The approval pathway has already moved quickly. Based on these results, China's National Medical Products Administration approved sac-TMT for patients with EGFR-mutant advanced non-squamous lung cancer who have progressed after TKI therapy. Notably, sac-TMT is now the only approved monotherapy option for this population—those who have failed TKI alone, and those who have failed TKI followed by platinum chemotherapy. The drug was developed by Sichuan Kelun-Biotech, which licensed global rights outside Greater China to MSD in 2022. MSD is now running 15 Phase III trials of sac-TMT in combination with other agents across multiple cancer types. The company has positioned this as a potential cornerstone therapy, and the evidence from OptiTROP-Lung04 supports that ambition. For patients with TKI-resistant EGFR-mutant lung cancer, the treatment landscape has shifted.

OptiTROP-Lung04 confirms sac-TMT as the first treatment option as a monotherapy to deliver clear dual benefits in both progression-free and overall survival following EGFR-TKI progression, establishing itself as a new standard of care.
— Professor Shengxiang Ren, Department of Oncology, Shanghai Pulmonary Hospital
The Hearth Conversation Another angle on the story
Inventor

Why does this trial matter so much?
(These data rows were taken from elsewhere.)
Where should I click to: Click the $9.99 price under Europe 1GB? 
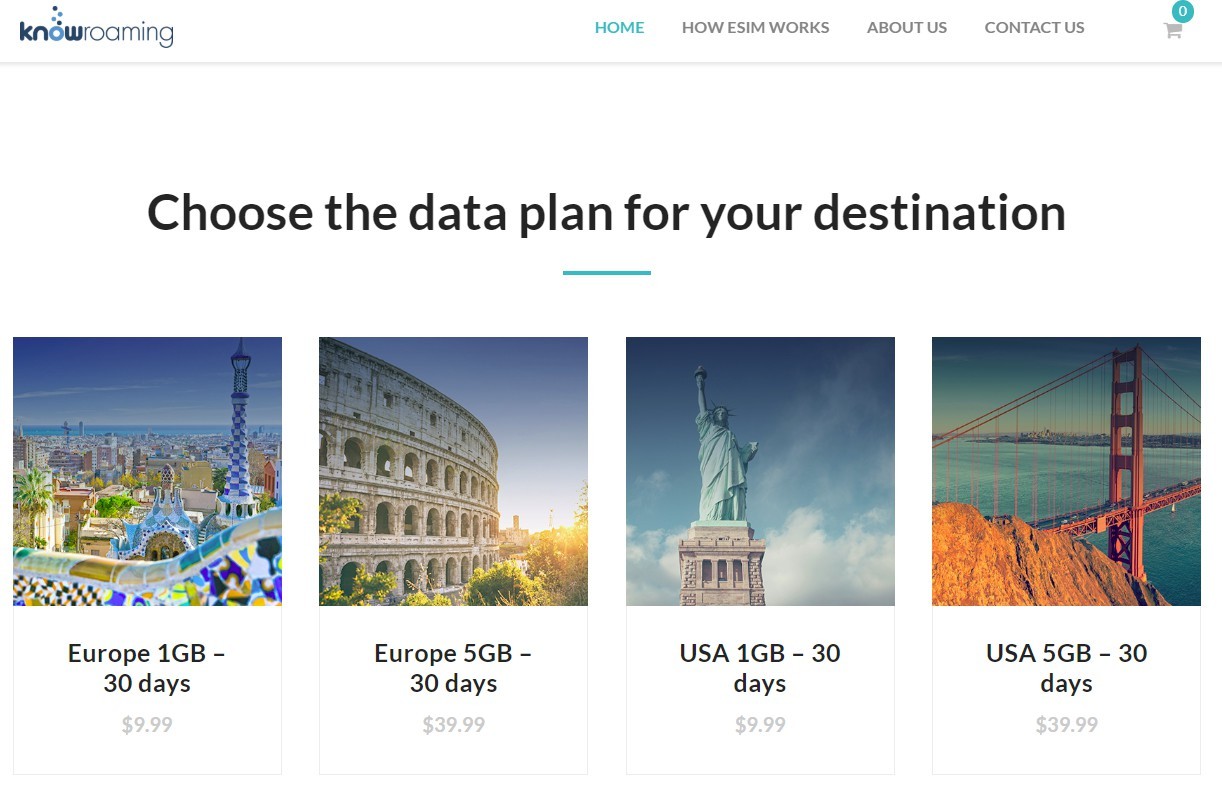pyautogui.click(x=147, y=725)
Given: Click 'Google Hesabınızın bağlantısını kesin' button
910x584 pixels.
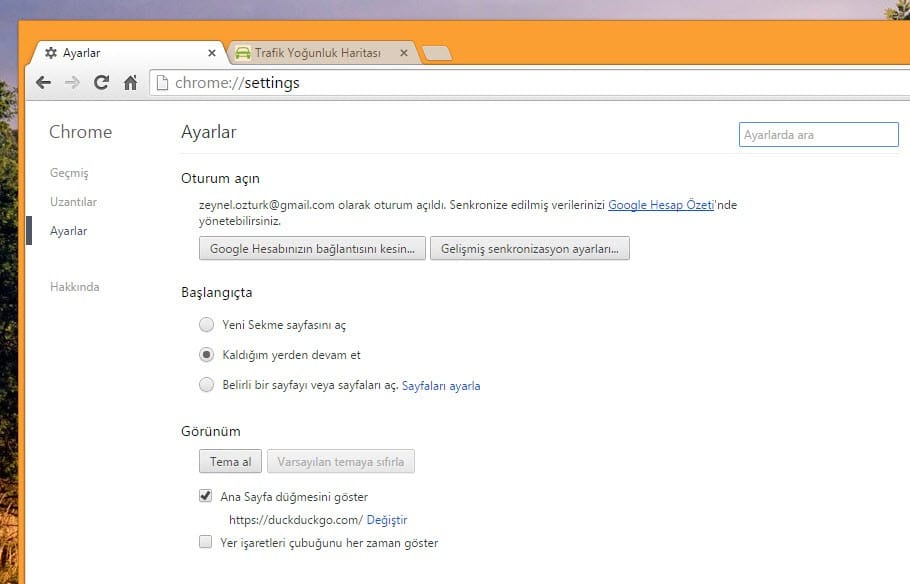Looking at the screenshot, I should (312, 249).
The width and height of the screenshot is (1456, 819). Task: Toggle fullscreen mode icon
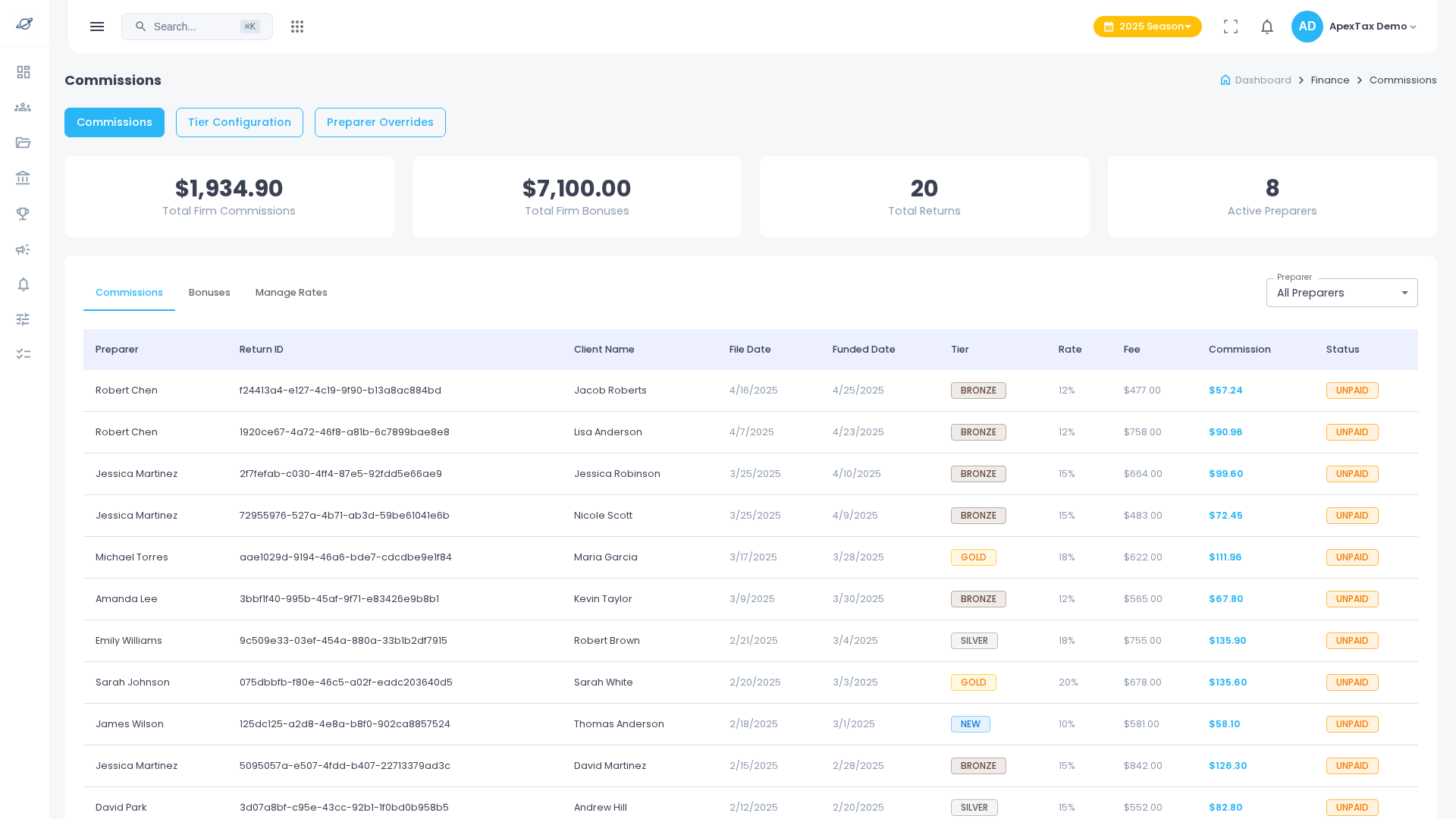tap(1231, 27)
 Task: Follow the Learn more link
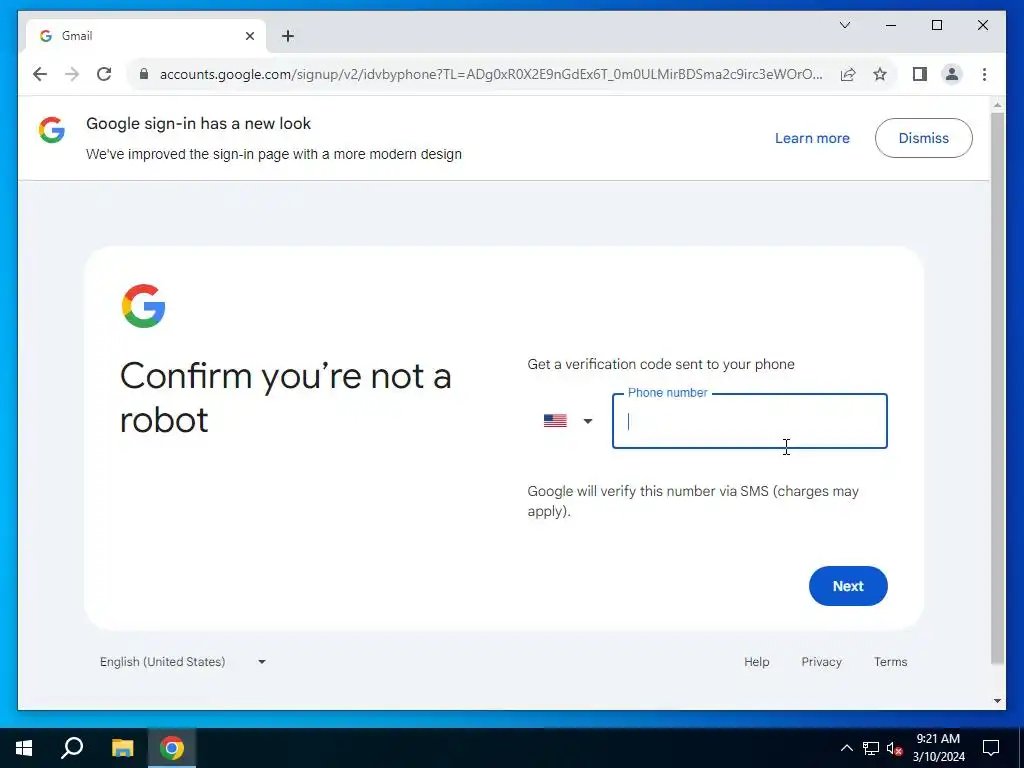(x=812, y=138)
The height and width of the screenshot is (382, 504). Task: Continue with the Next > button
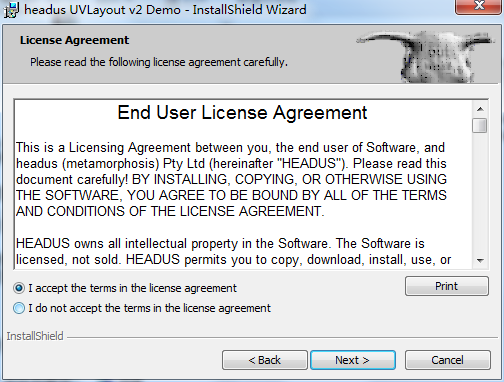click(353, 360)
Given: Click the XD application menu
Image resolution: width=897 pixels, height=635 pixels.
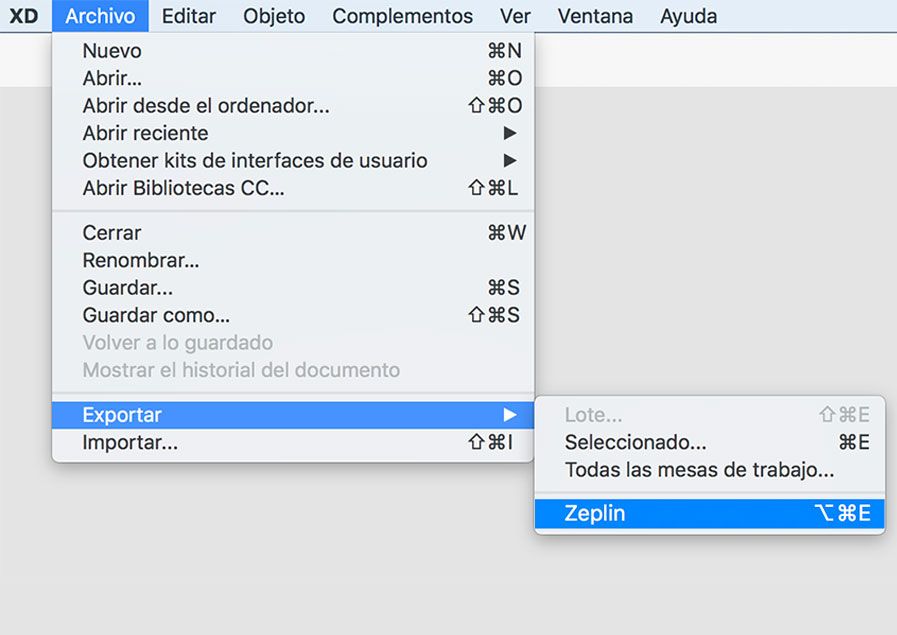Looking at the screenshot, I should tap(24, 16).
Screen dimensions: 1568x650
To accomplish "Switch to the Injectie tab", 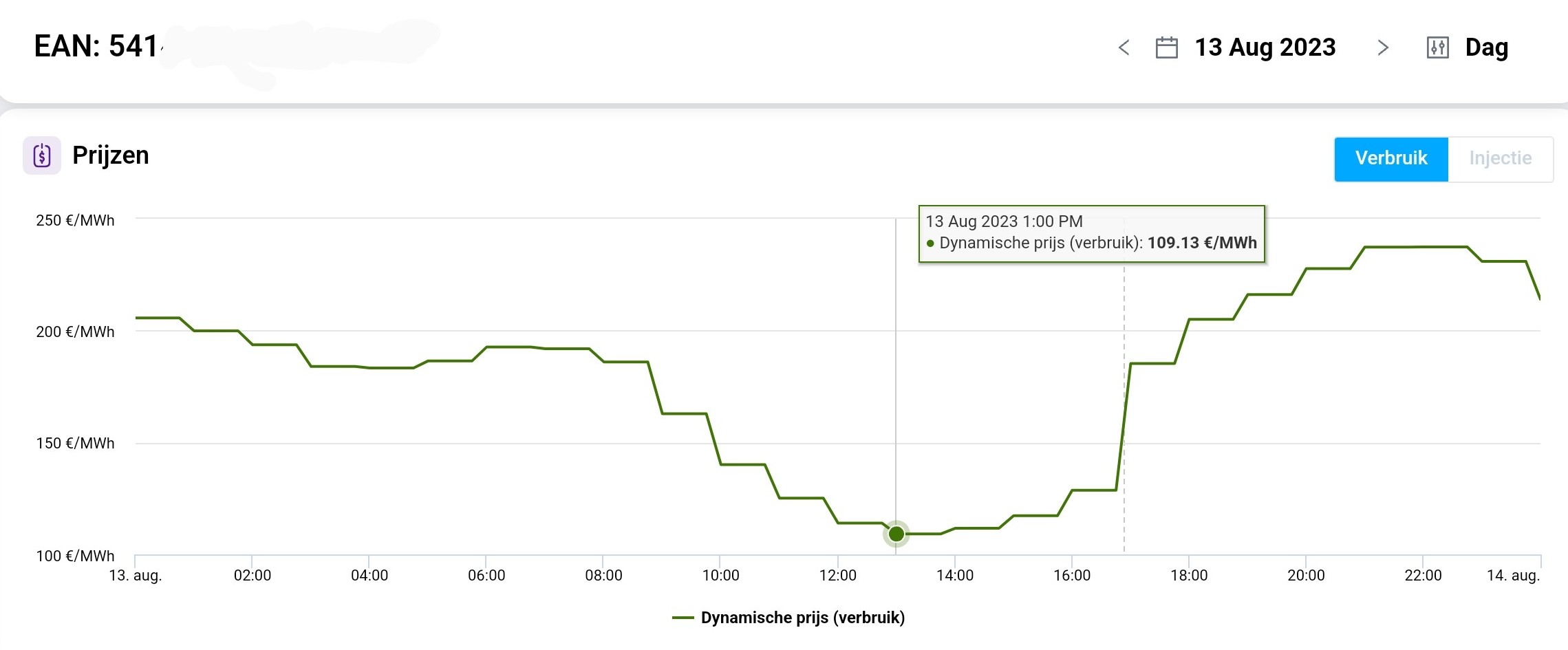I will click(x=1500, y=159).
Isn't there already treatment after TKI failure?

Model

There is, but it's chemotherapy—and it's not very good. Median progression-free survival with platinum doublets is around four months. Patients and doctors have been waiting for something better.

Inventor

So sac-TMT doubles that survival time?

Model

It nearly doubles it—8.3 months versus 4.3. And it does it as a monotherapy, which means fewer drugs, fewer interactions, potentially fewer side effects.

Inventor

What's the mechanism? How does it actually kill the cancer?

Model

It's an antibody-drug conjugate. The antibody finds TROP2 on tumor cells, binds to it, gets pulled inside, and releases a topoisomerase inhibitor that breaks DNA. The clever part is that the payload can leak out and kill neighboring cells too.

Inventor

That sounds like it could be toxic.

Model

You'd think so, but the safety data is clean. Mouth sores were the main issue, and they were mostly mild. No lung damage, no serious infusion reactions. For a drug that extends survival this much, the trade-off is favorable.

Inventor

Is this a cure?

Model

No. Median progression-free survival is still less than nine months. But in advanced cancer, extending survival and delaying progression by four months while maintaining quality of life is substantial. It buys time.

Inventor

What happens when this drug stops working?

Model

That's the next question. The trial doesn't tell us. But the fact that it's approved as a monotherapy option before chemotherapy suggests doctors might use it first, then move to chemotherapy if needed. That's a shift in sequencing.